WORK INSTRUCTION
The records that follow are to be transcribed word for word.

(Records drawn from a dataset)
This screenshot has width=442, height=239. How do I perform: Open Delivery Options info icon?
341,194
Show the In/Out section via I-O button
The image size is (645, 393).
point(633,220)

ANSWER FOR THE TASK
This screenshot has width=442, height=239. How do I perform: Open Delivery Options info icon?
341,194
Show the In/Out section via I-O button
The image size is (645, 393).
point(633,220)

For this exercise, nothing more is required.